My first shoot was a 250-acre farm perched high on the North Downs. There were lots of hedges, a couple of small spinneys and one wood. It was enough to keep my shooting partner, Tim, and I entertained on Wednesday afternoons when I escaped from games at school and he bunked off from art college.
Our bags were small — mainly pigeon and rabbits. There were a few wild and wary pheasants, but rarely did we manage to get a shot at one. Frustratingly, we were dogless: if only we had a dog, we were sure that we would at least double, if not triple, our annual bag of pheasants. As our season’s average seldom exceeded a single bird, that wouldn’t have been difficult.
Neither of us was in a position to own a dog, but that didn’t stop us dreaming. Tim’s ambition was to get a German shorthaired pointer (GSP), which in those distant days was not only a rare breed, but also about the only HPR available in the UK. I don’t think that he had ever seen one, but he had read about them in the pages of Shooting Times. They were, apparently, a wide-ranging dog best suited to ground where game was scarce, so ideal for our shoot.

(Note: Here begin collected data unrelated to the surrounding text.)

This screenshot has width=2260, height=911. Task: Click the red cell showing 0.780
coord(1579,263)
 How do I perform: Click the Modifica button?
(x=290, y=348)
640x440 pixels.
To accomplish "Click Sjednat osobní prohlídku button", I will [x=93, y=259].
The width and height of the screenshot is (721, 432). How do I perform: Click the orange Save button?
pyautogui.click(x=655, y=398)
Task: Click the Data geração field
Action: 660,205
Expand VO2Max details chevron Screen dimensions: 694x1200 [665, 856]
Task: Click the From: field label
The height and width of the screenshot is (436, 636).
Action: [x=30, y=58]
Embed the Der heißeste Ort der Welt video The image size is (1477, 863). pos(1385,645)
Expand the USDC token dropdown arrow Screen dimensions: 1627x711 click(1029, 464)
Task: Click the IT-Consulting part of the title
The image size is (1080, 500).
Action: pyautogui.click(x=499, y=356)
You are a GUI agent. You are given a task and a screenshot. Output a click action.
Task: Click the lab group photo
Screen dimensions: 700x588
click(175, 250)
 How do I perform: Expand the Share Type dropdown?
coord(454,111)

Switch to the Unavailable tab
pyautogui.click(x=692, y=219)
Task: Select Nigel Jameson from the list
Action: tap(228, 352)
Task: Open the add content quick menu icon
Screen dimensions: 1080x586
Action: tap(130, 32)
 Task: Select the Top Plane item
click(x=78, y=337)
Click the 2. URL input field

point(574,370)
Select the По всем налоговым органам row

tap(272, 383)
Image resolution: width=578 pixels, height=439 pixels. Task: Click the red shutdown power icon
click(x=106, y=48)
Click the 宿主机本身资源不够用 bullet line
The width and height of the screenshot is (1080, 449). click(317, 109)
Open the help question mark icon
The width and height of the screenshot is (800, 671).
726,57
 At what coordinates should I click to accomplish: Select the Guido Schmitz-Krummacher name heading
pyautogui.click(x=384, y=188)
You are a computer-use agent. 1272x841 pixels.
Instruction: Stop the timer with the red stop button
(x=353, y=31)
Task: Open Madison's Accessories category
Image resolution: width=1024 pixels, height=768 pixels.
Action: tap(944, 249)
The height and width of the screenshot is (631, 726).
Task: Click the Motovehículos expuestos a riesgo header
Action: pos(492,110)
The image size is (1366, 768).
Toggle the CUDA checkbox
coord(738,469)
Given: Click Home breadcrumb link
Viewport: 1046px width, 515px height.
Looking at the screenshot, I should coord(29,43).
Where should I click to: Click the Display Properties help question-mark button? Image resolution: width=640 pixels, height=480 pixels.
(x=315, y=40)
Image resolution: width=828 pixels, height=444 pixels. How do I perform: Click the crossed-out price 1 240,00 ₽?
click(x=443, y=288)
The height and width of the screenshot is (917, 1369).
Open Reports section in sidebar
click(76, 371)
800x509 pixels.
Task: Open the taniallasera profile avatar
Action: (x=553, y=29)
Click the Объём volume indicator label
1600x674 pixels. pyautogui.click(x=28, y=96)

Inspired by Tim’s enthusiasm, I tried to find out as much as I could about GSPs. My gundog bible, Peter Moxon’s Gundogs: Training and Field Trials (5th edition, 1965), was hardly forthcoming. Moxon noted that the GSP was one of several foreign breeds of pointer and it was becoming quite popular in England in the years that followed World War II. “As workers they are generally sound,” Moxon noted, “but highly strung and slow making up.” That was it. Dismissed in a single sentence.